文档节选
出身与成就反比例?金庸笔下的人生定律

日期:10-31
古龙金庸反比例

原标题:出身与成就反比例?金庸笔下的人生定律

按照结构主义的观点,一个童话故事的开端时,主人公总是处在一种“不完美”的状态。金庸小说正体现了这一点——主人公甚至是处在“超级不完美”状态,他们大多出身孤寒,不是父母双亡就是出自单亲家庭,从这个角度说,《金庸全集》简直可以改名为《孤儿传奇十五种》!金庸在“天将降大任于斯人也,必先苦其心志,劳其筋骨,饿其体肤”之外,还加上了“丧其父母”。

待办任务
1) 根据上面谈金庸小说主人公出身的文章,《金庸全集》简直可以改名为什么?
2) 请接着上面谈金庸小说主人公出身的文章的最后一句续写下去。

可用数据

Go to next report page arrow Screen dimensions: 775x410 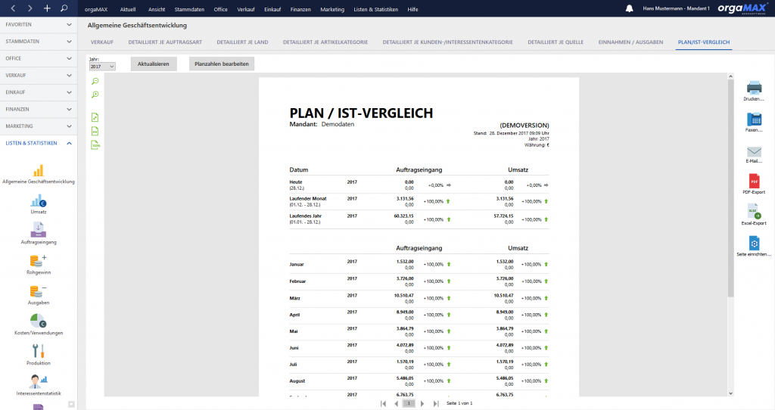pos(422,404)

最终结果
1) 《孤儿传奇十五种》

2)
举几个熟悉的例子:

遗腹子郭靖由寡母在蒙古草原上辛苦抚养大,到青年时期,开始和成吉思汗的女儿谈恋爱,可是他却显然和同样出自单亲家庭的黄蓉更有共同语言。在《射雕英雄传》中,关于郭靖童年(乃至出生前)的孤苦有大段的描写,成功塑造了一个苦大仇深、胸怀大志的笨拙青年。郭靖的武功进步主要归功于在江南的奇遇(在江南练成降龙十八掌和在桃花岛学到九阴真经),但他的故事之所以境界开阔,引人入胜,与蒙古的早年经历有极大关联——甚至郭氏形象的两个重要组成部分:小红马和两只白雕,也都是在蒙古获得的。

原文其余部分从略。